Jacobin —
M ajor media outlets are giving wall-to-wall coverage to UnitedHealthcare CEO Brian Thompson’s murder while taking millions in health care industry advertising. They’re silent about the real story: how profit-driven health care kills 68,000 Americans every year.
Several years ago, my insurance plan would only cover Admelog insulin to treat my type 1 diabetes, which caused my blood sugar to hover high for months. In the long term, prolonged high blood sugars can lead to complications like blindness and amputation. In the short term, they can lead to a life-threatening condition called diabetic ketoacidosis, which turns blood acidic.

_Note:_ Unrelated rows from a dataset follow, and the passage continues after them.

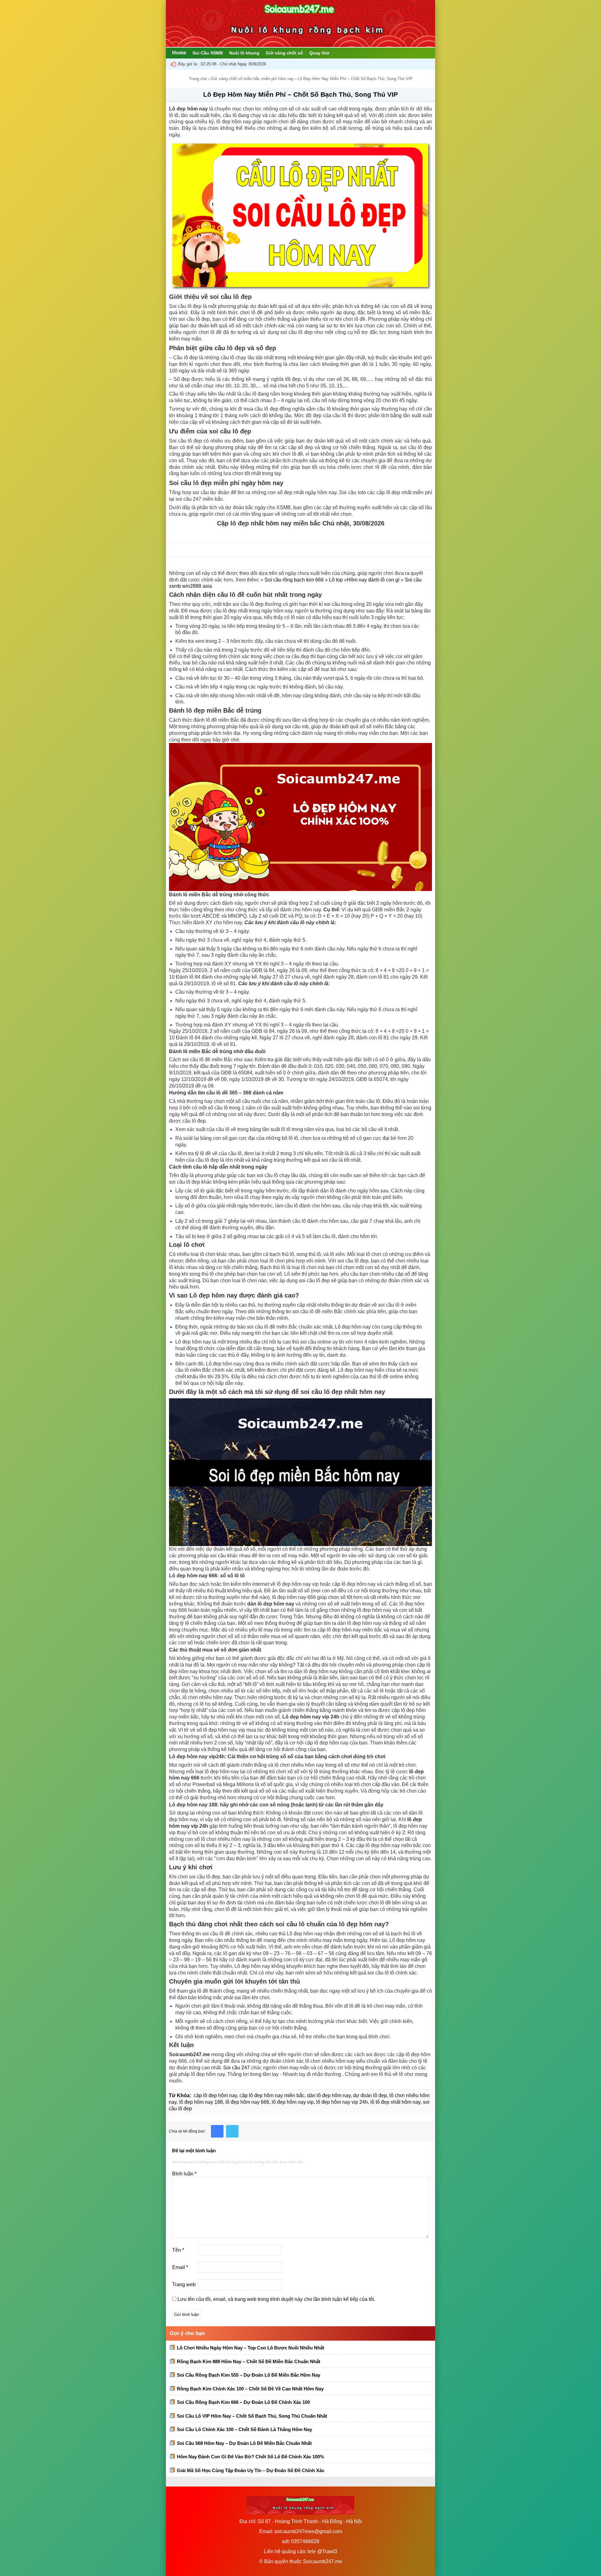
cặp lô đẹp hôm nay (215, 2095)
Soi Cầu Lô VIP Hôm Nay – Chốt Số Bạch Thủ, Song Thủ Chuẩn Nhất (252, 2416)
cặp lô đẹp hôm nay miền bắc (272, 2095)
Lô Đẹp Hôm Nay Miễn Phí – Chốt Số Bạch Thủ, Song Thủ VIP (300, 94)
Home (179, 52)
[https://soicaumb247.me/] (300, 45)
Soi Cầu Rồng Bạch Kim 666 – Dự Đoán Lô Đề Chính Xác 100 (243, 2402)
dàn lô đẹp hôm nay (329, 2095)
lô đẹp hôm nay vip (293, 2102)
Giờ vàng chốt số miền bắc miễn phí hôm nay (252, 78)
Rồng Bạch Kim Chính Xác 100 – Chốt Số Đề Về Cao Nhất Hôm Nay (250, 2388)
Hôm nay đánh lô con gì (373, 579)
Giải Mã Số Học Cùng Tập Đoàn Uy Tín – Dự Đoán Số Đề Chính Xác (250, 2470)
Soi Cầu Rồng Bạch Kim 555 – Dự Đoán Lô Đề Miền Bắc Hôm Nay (248, 2375)
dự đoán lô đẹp (370, 2095)
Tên (178, 2250)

When I asked my doctor to switch me back to Humalog, a type of insulin that had worked for me before, he refused: “It’s going to be too difficult for me to get a prior authorization from your insurance.”
It took weeks, but I was eventually able to convince him. And since then, after many similar experiences, I’ve left my home country of the United States for the Netherlands.

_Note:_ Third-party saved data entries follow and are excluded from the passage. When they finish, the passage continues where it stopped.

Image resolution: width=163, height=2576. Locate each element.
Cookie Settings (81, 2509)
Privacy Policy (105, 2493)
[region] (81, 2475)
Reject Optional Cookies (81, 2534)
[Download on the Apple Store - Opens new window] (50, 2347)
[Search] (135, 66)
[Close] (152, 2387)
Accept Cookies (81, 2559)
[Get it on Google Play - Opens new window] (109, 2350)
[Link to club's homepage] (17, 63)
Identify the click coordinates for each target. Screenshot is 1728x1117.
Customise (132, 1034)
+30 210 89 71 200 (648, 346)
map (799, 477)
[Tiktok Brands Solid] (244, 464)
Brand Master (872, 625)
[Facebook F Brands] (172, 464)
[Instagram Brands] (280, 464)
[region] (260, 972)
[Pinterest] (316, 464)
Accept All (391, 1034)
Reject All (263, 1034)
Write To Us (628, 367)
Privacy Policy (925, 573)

I have a Dutch passport, and decided it was no longer worth it for me to live in a country where the insulin and diabetes supplies I need to live are not only price-gouged but locked behind the door of hours-long hold times and teary fights with representatives from insurance and medical supply companies. Diabetes, after all, is the most expensive chronic disease to live with in the United States.

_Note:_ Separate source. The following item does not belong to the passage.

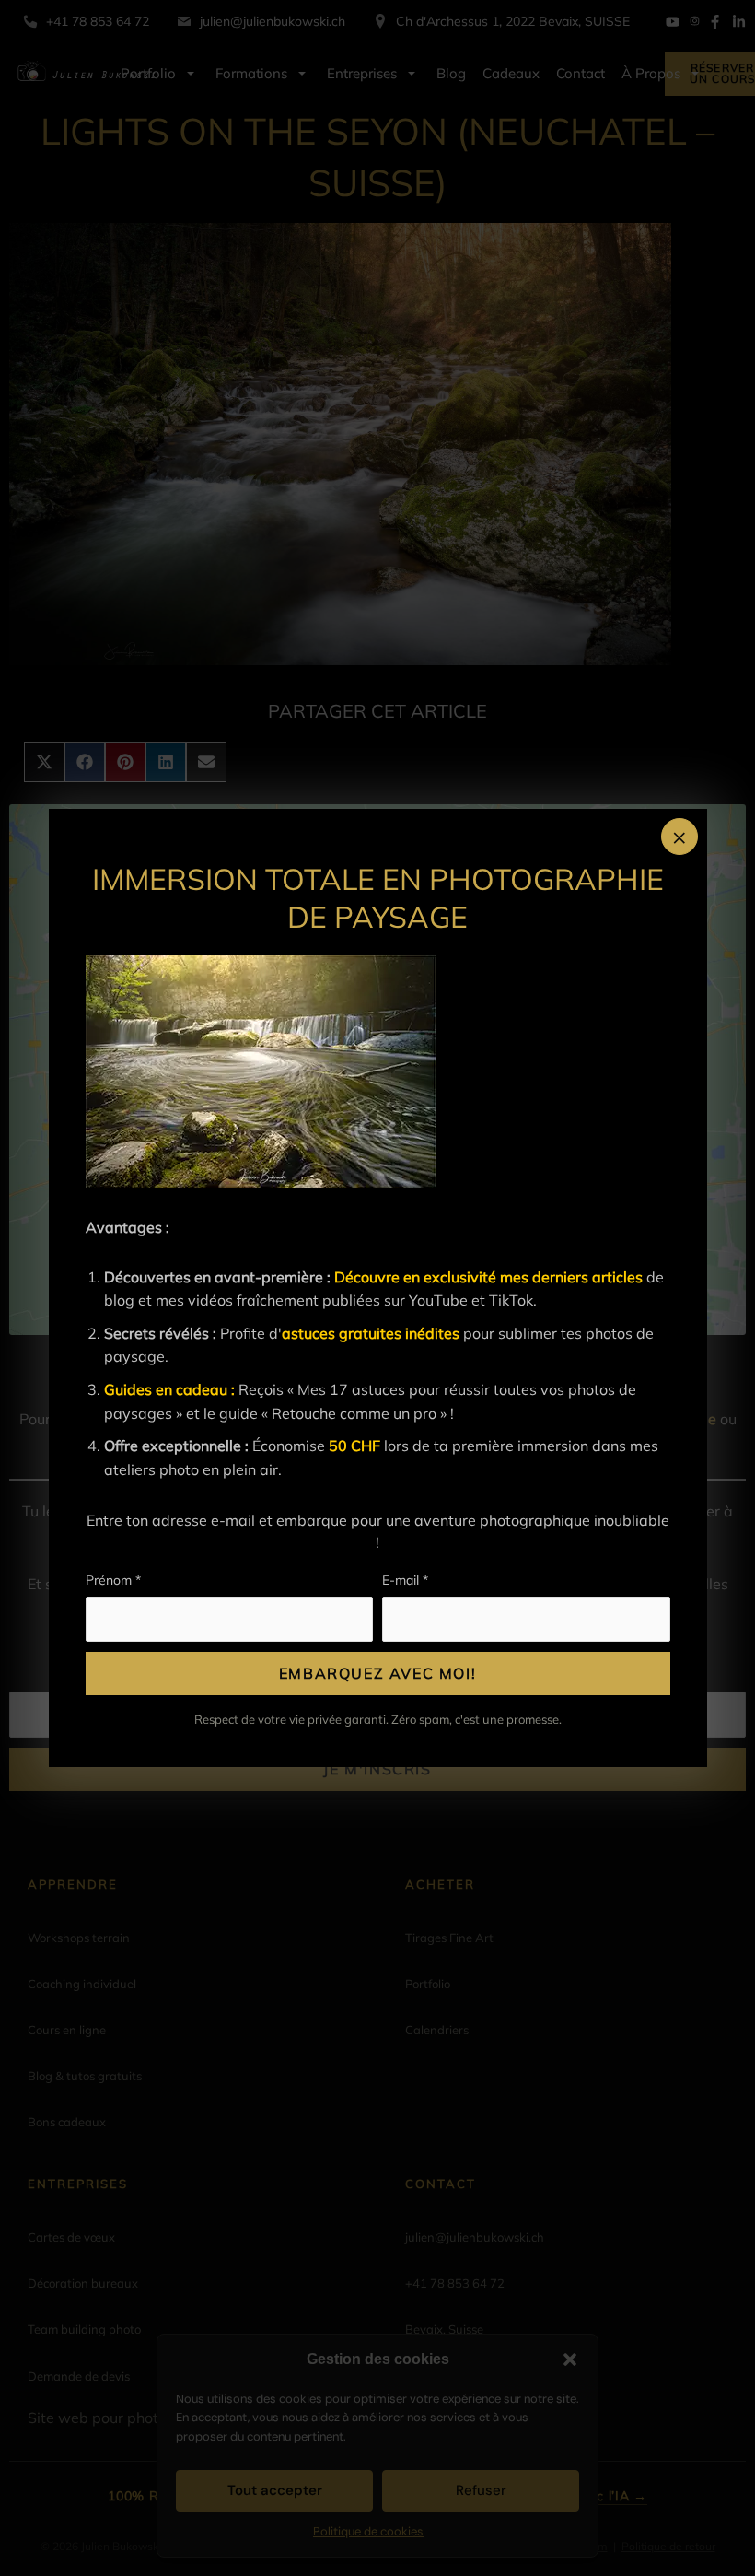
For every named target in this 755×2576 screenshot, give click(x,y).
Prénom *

On Wednesday, Brian Thompson, CEO of UnitedHealthcare, known for being the private insurance company with the highest rate of claim denial, was assassinated on a Manhattan sidewalk. The online discourse instantly upstaged the news itself. Articles and social media posts about the event spurred a stream of comments expressing hatred for the health insurance industry.
”Thoughts and prayers require a pre-authorization.